Is random walk drift rational?

Question

(Question mildly edited for clarity by request of Matt F.)

If $G$ is a finitely presented group, let $|\cdot|$ denote the word metric with respect to a finite set of generators. Suppose $\nu$ is a finitely supported measure on $G$ with rational weights. A random walk on $G$ is built by at each stage multiplying by an element of $G$, selected independently from $\nu$. The drift is defined to be the $\nu^{\mathbb N}$-a.s limit of $|g_1g_2\ldots g_n|/n$.

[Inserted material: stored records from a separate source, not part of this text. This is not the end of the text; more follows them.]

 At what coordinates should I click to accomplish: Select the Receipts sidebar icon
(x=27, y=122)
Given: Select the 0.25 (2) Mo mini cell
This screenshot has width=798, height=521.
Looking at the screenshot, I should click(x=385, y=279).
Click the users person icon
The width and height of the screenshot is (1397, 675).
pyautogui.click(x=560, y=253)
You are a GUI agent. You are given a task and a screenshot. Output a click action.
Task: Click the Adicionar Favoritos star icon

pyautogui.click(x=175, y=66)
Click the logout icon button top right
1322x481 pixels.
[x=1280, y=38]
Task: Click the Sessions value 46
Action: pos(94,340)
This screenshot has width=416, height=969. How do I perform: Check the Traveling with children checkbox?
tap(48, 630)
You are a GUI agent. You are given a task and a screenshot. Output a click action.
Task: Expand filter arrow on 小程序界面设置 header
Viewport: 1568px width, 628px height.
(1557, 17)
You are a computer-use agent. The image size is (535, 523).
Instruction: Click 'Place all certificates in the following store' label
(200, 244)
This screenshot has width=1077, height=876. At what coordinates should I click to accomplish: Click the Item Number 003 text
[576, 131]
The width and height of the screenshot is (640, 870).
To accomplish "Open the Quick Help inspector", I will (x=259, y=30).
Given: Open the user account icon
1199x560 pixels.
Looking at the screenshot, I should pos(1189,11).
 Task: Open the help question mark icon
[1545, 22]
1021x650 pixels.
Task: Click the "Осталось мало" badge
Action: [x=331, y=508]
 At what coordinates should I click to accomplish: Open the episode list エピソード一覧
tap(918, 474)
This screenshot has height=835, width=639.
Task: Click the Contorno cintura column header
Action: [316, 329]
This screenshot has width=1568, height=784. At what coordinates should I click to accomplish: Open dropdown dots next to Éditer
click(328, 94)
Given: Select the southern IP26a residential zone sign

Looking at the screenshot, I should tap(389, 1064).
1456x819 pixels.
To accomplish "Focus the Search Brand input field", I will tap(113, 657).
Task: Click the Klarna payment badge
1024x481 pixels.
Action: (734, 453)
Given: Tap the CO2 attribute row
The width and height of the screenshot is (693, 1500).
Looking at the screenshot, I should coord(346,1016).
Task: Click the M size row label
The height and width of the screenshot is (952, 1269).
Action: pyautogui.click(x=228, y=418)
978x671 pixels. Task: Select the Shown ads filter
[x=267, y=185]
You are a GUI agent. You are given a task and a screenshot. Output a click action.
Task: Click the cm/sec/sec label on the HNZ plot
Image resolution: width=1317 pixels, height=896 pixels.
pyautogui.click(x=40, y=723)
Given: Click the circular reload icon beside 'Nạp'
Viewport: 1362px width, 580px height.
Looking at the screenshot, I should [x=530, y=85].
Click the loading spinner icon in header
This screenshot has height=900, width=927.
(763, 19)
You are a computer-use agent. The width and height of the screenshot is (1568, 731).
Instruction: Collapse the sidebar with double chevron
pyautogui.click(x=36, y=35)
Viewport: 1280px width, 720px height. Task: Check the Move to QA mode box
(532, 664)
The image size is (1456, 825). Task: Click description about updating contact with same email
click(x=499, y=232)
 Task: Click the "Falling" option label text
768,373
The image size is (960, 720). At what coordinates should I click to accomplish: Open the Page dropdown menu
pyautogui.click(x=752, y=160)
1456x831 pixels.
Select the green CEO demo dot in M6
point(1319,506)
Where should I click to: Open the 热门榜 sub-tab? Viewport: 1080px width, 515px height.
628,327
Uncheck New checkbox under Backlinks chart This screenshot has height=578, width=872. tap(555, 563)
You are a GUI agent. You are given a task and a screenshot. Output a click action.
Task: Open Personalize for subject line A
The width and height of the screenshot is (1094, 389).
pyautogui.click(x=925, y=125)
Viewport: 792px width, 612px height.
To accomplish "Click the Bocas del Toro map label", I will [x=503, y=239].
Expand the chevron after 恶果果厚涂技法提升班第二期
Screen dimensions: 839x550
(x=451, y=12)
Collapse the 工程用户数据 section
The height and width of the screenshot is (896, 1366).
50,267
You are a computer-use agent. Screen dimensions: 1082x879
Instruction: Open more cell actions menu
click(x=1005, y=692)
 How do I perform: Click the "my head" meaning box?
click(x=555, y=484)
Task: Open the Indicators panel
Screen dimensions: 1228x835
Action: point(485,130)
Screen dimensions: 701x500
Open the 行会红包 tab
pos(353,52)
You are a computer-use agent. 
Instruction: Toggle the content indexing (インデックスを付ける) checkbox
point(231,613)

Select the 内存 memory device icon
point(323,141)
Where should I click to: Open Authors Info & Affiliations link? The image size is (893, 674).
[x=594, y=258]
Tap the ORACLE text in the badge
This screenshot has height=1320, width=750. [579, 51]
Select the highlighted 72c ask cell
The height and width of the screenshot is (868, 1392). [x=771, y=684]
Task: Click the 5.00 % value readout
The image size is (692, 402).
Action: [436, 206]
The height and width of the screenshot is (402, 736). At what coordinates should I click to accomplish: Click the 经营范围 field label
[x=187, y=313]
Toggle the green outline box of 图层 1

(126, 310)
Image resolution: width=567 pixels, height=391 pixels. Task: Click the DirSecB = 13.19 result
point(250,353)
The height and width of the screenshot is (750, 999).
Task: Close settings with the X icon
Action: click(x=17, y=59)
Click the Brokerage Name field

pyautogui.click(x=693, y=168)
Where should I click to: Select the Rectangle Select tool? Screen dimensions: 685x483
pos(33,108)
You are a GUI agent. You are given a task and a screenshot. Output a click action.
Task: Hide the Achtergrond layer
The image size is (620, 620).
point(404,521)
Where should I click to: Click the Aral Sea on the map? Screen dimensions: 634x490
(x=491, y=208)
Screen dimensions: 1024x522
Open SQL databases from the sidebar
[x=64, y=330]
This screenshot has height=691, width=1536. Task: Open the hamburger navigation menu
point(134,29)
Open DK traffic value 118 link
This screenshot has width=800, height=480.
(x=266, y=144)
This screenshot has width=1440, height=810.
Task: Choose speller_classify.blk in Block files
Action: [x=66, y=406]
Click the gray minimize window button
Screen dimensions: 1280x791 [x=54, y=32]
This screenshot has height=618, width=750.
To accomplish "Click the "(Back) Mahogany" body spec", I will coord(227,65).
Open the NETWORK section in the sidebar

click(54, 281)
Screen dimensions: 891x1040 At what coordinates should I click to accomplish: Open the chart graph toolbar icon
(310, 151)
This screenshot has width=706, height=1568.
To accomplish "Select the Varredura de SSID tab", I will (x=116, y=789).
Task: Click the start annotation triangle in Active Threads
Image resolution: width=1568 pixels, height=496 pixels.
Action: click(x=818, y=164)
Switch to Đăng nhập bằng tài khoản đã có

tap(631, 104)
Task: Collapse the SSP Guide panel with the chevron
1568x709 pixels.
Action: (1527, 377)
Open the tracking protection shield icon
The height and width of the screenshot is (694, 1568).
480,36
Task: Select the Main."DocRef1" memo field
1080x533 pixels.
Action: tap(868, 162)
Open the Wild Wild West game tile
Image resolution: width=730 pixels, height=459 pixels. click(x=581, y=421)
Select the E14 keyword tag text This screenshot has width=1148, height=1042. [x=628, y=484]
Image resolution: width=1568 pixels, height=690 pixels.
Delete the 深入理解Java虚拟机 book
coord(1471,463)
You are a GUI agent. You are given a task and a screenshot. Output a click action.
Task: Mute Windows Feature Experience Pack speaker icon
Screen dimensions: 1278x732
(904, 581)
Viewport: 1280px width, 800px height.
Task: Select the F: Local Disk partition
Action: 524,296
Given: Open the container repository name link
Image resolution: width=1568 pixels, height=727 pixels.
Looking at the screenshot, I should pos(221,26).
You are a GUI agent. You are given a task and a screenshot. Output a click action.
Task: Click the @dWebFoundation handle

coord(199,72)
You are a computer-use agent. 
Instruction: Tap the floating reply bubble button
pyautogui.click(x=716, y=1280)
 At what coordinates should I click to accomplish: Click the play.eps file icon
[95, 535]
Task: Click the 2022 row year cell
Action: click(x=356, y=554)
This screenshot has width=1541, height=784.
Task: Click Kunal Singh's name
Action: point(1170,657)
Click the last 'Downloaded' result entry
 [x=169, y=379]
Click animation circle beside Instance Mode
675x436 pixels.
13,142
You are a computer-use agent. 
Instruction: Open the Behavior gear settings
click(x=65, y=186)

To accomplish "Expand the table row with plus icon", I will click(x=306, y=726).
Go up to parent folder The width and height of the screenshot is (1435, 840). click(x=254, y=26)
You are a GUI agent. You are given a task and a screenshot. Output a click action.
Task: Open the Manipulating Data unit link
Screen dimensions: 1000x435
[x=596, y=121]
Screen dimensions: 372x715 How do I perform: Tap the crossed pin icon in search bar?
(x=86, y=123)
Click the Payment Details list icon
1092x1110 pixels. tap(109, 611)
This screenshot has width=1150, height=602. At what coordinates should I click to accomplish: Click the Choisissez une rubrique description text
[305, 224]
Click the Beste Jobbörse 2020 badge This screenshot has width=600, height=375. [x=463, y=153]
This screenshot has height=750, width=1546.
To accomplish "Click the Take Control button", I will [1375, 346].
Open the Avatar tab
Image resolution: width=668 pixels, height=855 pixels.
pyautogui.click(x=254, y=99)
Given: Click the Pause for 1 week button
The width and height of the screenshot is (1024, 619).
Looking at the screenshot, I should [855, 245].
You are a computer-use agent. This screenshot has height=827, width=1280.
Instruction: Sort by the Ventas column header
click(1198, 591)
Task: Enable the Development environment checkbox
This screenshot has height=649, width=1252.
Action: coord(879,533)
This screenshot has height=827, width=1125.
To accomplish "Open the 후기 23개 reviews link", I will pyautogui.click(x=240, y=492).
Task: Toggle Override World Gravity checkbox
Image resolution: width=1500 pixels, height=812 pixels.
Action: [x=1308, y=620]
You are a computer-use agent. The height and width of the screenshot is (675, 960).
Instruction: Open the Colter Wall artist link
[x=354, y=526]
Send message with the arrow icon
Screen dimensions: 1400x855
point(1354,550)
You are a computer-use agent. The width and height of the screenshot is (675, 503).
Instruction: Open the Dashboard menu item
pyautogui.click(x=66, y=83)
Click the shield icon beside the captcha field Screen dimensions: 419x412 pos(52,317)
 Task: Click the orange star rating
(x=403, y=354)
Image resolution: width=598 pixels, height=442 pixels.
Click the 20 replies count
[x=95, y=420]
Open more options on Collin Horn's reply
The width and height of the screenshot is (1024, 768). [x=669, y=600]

Does there exist a finitely-presented $G$ and a rational $\nu$ so that $d$ is irrational?

Answer 1

For nearest neighbour random walks on certain free products the rate of escape (or, if you wish, drift) was explicitly calculated by Mairesse and Matheus. In particular, their formula (26) gives an example of a "rational" random walk on the free product of $\mathbb Z_2$ and $\mathbb Z_3$ (i.e., essentially, on $SL(2,\mathbb Z)$) with an irrational rate of escape. Yet another (maybe even more explicit) example is provided by formula (28) for the group $\mathbb Z_3*\mathbb Z_3$. I am pretty sure that such examples abound for nearest neighbour random walks on free groups as well - it should be easy to check by using the description of the harmonic measure (which goes back to Dynkin and Malyutov, 1961) and the resulting formula for the rate of escape.

Answer 2

For a random walk of $n$ steps on a square lattice, I calculate an expected distance of $2\sqrt{n/\pi}$ in this metric. This has the transcendental coefficient that you ask for in a comment, with a different exponent than you were expecting.

Let $G=\mathbb{Z}^2$, where $|(x,y)|=|x|+|y|$ is the norm with respect to the generators $(\pm1,0)$ and $(0,\pm1)$. Let $\nu$ give weight $1/4$ to each of those generators. We focus on $x$-steps and $x$-distances, i.e. steps and distances in the direction of the $x$-axis.

After $k$ $x$-steps, the $x$-position is distributed roughly as $N(0,\sqrt{k})$, and the expected $x$-distance from the origin is roughly $\sqrt{2k/\pi}$.

After $n$ steps total, the number $k$ of $x$-steps is distributed as $B(n,1/2)$, so the expected $x$-distance from the origin is roughly $\sqrt{n/\pi}$. Thus the expected total distance from the origin is roughly $2\sqrt{n/\pi}$.